I think that more work should be done on the drivers which are using
embeded databases stored in files (SQLite,MySQL,DBF) with scope to
reach similar functionality (functions, queries) which are in true
RDBMS without penalty of communication with server. It should be also
considered the possibility to change the default location of database
files to vector directory ($MAPSET/vector/test). That means to keep
all the data of one vector in a single directory.
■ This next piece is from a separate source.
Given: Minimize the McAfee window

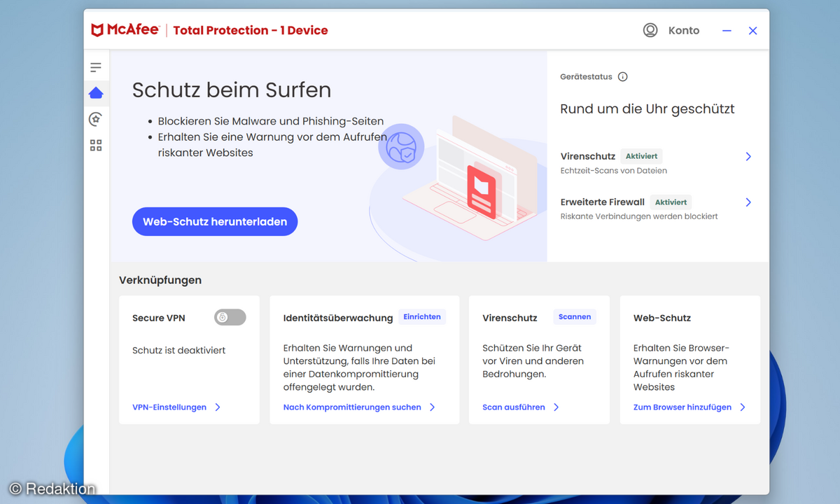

It is already
possible but it is not the default settings, for example:
db.connect driver=dbf database='$GISDBASE/$LOCATION_NAME/$MAPSET/vector/$MAP/'
db.connect driver=sqlite database='$GISDBASE/$LOCATION_NAME/$MAPSET/vector/$MAP/db.sqlite'
db.connect driver=mesql database='$GISDBASE/$LOCATION_NAME/$MAPSET/vector/$MAP/'
Implement insert/update cursors
-------------------------------
GRASS modules are currently sending all data to database drivers as
individual SQL insert/update statements. This makes the update process
slow (cunstructing and parsing queries) and number precision can be
lost. The solution is to implement db_open_insert/update_cursor() and
db_insert/update() in database drivers and use these functions in
modules. The drivers should then use precompiled statements
(e.g. SQLite) or they could update the database directly (DBF).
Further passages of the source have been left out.